On Tue, Apr 26, 2005 at 03:33:44AM +0800, Autrijus Tang wrote: > Another quick check on expression context for indexed expressions. > Please sanity-check the return value of want() below:
On Tue, Apr 26, 2005 at 03:33:44AM +0800, Autrijus Tang wrote:
: Another quick check on expression context for indexed expressions. : Please sanity-check the return value of want() below: : : @x[0] = want(); # scalar context
On Tue, Apr 26, 2005 at 03:56:37AM +0800, Autrijus Tang wrote:
: On Tue, Apr 26, 2005 at 03:33:44AM +0800, Autrijus Tang wrote: : > Another quick check on expression context for indexed expressions. : > Please sanity-check the return value of want() below: : > : > @x[0] = want(); # scalar context : > @x[want()] = $_; # scalar context : > @x[want()] = @_; # scalar context : > @x[0,] = want(); # list context : > @x[want(),] = $_; # list context : > @x[want(),] = @_; # list context : > $_ = @x[want()]; # scalar context : > @_ = @x[want()]; # list context : : Oh, and under the S02 rules above (the index expression inherits : outer context on RHS), Pugs currently does this: : : $_ = %x{ 1, 2 } : --- reduces to --- : $_ = %x{ [1, 2] } : --- reduces to --- : $_ = %x{ "1 2" } : : Which is, well, very surprising. Where did I get wrong?
I think S02 is probably wrong. It should be unknown/list context.
Sorry for the short answers, but I'm in Russia behind a flakey network connection, which is probably going away entirely at any moment (the network connection, not Russia.) I can clarify more next week when I get back.
On Fri, Apr 29, 2005 at 06:22:57AM -0700, Larry Wall wrote: > : @x[want()] = $_; # scalar context > : @x[want()] = @_; # scalar context
> Maybe "unknown" context, which defaults to list.

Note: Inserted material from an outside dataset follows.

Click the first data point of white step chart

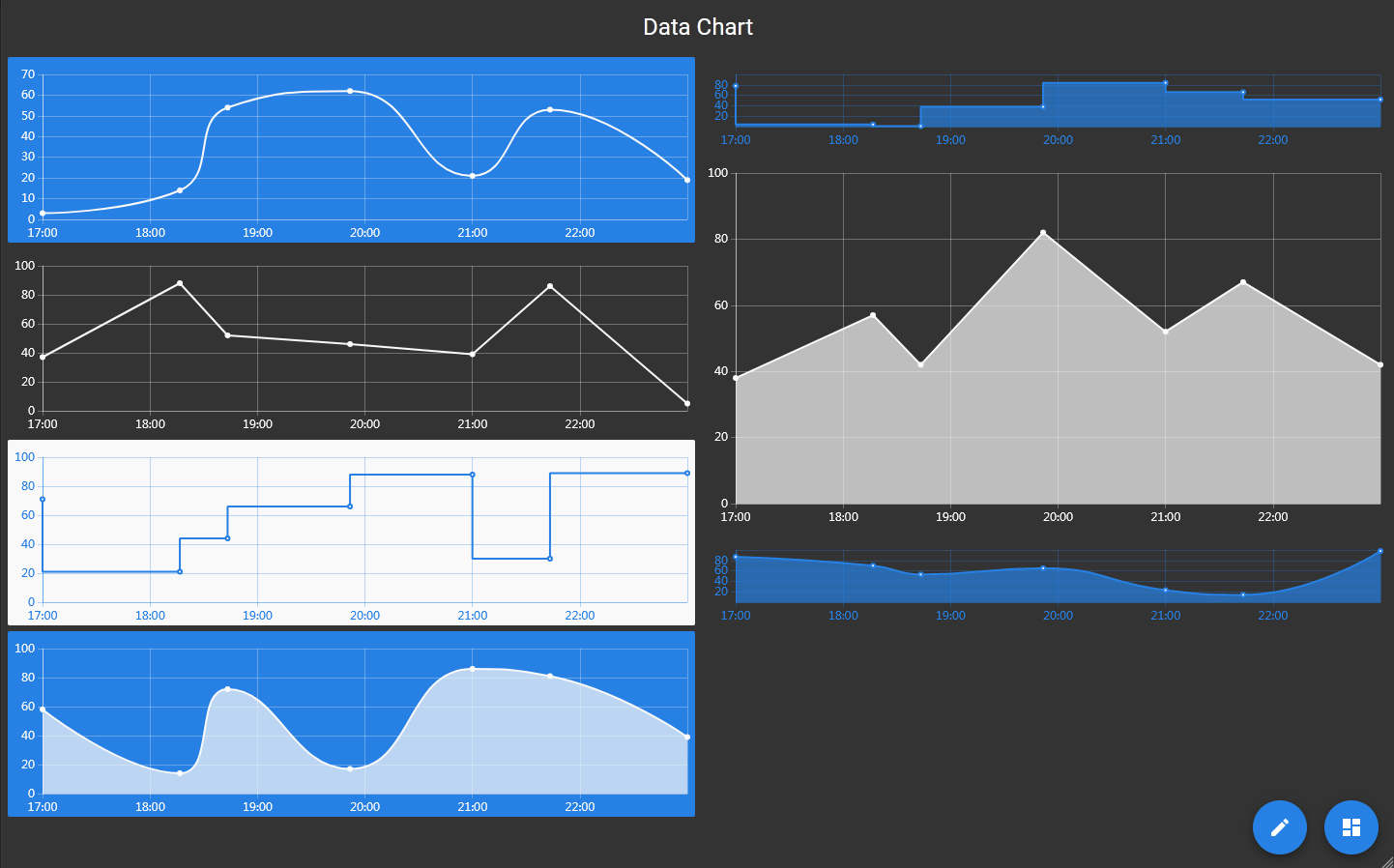coord(43,500)
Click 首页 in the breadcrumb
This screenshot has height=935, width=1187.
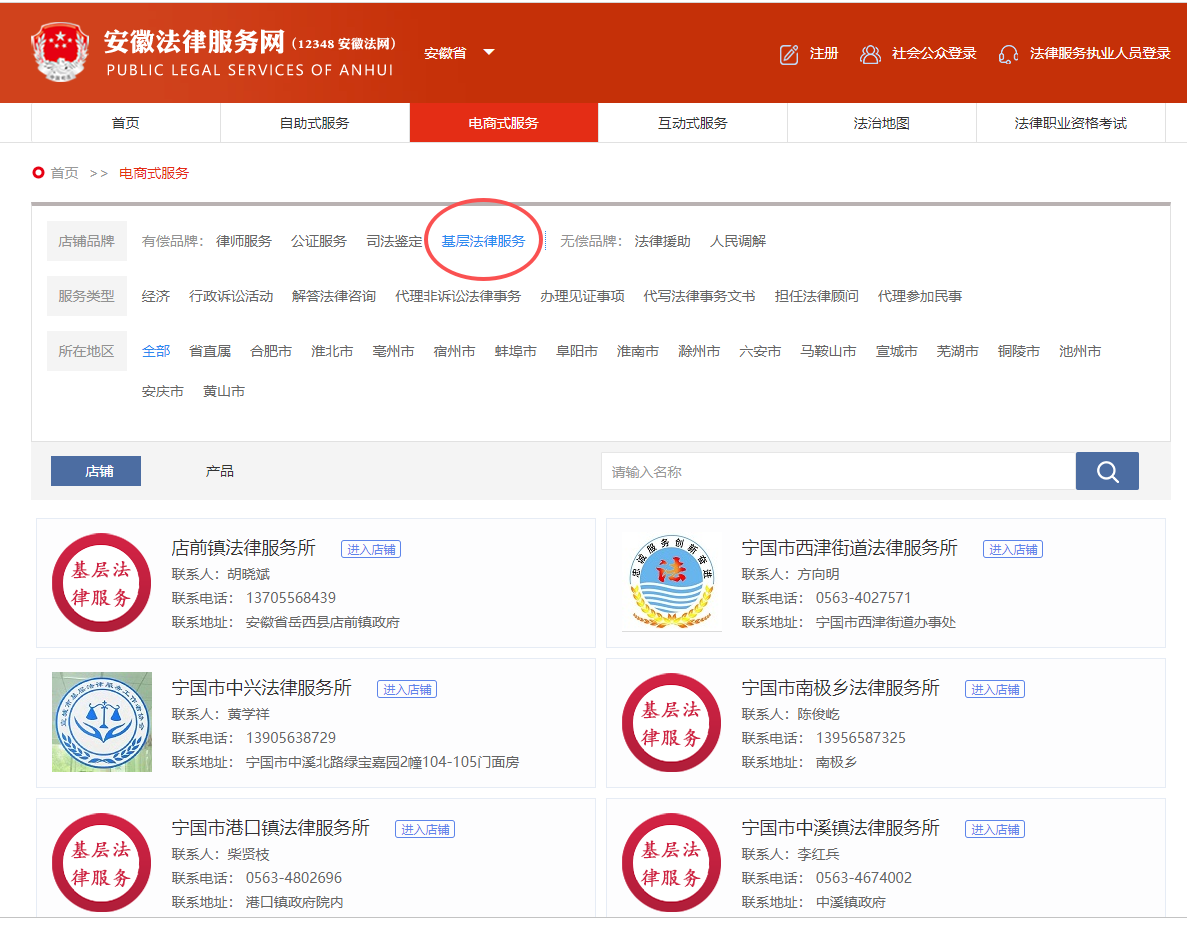tap(64, 173)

> : @x[0,] = want(); # list context > : @x[want(),] = $_; # list context > : @x[want(),] = @_; # list context > : $_ = @x[want()]; # scalar context > : @_ = @x[want()]; # list context
> No, I think they're all list context.
Okay. r2478 has them reverted to the original form, which inspects the declared return type of want() to see if it is a subtype of Scalar; if it is, then it is taken as scalar context; otherwise (or if multiple multisubs are possible), it defaults to list context.